It's way past time to rein in the CIA 

So last week we learned the truth. The CIA did indeed spy on members of the US Senate Intelligence Committee: the very people responsible for overseeing the CIA.

For the past five years, the Intelligence Committee has been investigating the CIA's program of "rendition, detention, and interrogation," the anti-terrorism efforts that included torturing some suspects and shipping others off to countries well-known for their own brutality.

A few months ago, senators became concerned that agents might have hacked into their investigators' computers. When committee members questioned CIA Director John Brennan about their suspicions, though, he was outraged, insisting that "nothing could be further from the truth." The charge, he said, was "just beyond the scope of reason."

Uh huh.

Last week he took it all back and apologized. An internal CIA investigation had found that CIA employees and attorneys hacked into the computer network that the Senate committee used to review CIA documents. And, the investigation found, CIA staff read some of the Senate committee's e-mails.

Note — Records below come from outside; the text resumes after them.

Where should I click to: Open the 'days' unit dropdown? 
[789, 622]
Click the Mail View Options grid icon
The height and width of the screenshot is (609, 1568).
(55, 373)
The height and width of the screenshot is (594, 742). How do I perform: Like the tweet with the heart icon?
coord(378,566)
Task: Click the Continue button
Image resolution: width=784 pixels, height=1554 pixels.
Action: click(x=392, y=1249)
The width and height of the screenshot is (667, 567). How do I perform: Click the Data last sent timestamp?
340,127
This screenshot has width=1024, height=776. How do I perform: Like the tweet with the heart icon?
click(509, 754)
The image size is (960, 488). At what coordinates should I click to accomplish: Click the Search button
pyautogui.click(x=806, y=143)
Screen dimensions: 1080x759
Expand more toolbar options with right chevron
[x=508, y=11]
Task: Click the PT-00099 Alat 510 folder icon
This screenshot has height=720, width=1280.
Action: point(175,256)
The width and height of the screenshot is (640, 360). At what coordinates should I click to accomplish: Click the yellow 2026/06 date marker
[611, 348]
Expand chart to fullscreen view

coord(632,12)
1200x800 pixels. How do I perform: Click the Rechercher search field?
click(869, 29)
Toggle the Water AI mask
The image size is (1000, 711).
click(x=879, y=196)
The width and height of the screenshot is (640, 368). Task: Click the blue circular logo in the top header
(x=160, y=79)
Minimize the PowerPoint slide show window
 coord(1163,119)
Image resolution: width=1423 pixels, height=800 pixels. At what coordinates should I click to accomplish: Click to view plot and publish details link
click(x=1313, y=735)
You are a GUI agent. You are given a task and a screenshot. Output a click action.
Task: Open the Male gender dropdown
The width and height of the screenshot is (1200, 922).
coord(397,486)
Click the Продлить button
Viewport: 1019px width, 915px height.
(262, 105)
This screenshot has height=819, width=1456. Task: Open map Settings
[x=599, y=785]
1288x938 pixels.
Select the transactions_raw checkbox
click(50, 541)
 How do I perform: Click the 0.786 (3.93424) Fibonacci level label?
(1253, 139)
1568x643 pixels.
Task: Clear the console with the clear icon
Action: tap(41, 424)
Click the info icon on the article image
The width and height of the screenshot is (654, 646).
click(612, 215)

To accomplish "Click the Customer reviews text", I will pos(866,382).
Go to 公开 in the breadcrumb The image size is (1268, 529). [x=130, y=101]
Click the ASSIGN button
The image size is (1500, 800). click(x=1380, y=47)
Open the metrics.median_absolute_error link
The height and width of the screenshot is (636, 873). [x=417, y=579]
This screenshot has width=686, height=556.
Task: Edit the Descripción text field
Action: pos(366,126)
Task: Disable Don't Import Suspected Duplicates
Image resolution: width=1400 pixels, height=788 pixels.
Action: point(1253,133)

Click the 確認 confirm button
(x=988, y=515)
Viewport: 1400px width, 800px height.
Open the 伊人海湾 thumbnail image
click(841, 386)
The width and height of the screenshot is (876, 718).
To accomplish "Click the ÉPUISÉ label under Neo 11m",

The CIA had plenty of reason for wanting to know what the Senate committee was up to, because the committee was finding evidence confirming that in the post-911, Bush-Cheney period, the CIA had been doing some horrifying things. And it had lied about it.

The Intelligence Committee completed its work and produced a report. That report is still classified, but some of its key points have been made public. Among those noted in a March 31 Washington Post article:

Ÿ The CIA "routinely" lied to Congress and the public about its "enhanced interrogation techniques." It lied, for instance, about the severity of some of the techniques, which included waterboarding and smashing a prisoner's head against a wall.

Ÿ The CIA has insisted that the harsh interrogation techniques were effective, that they got prisoners to reveal crucial intelligence that helped prevent future terrorist attacks. But that wasn't true, government officials who have read the report told the Post. The report found that the torture and brutality "yielded little, if any, significant intelligence," the Post article said.

Other media say the Senate report reveals that the "black sites" where the CIA tortured prisoners included one at Guantanamo and one on an island in the Indian Ocean controlled by Great Britain. And, those articles say, the Senate report says the CIA lied about how many prisoners it was holding at black sites.

There may be more troubling revelations when the full report is released, whenever that is. After it was completed, it was sent to President Obama for security review, and he has now turned it back over to the Intelligence Committee. Washington reporters were expecting it to be released soon after that, but late last week, committee chair Diane Feinstein said the administration made so many redactions in the report that the committee needs to review it again.

Meantime, the spying story broke. Senators, Republicans and Democrats alike, were furious. The CIA's actions, said Colorado Senator Mark Udall, were both illegal and unconstitutional.

Given the CIA's history, nobody should be surprised that the agency would spy on US senators. This isn't the first time the CIA has shown that it thinks it's above the law.

And the public ought to be as furious as the senators, not only about the spying but also about the torture, the detention, the rendition, the whole ugly, illegal mess.

Maybe this time we'll decide that the CIA has gone too far. Maybe, at last, the agency will be brought under control. But that'll happen only if the public puts pressure on Congress and the president. And given past history, that's not likely. With national security and terrorism, we're willing to bend the law and erode our rights and the Constitution.

And when the CIA says it needed to do what it did to protect us, we believe it. No matter what a Senate investigation shows.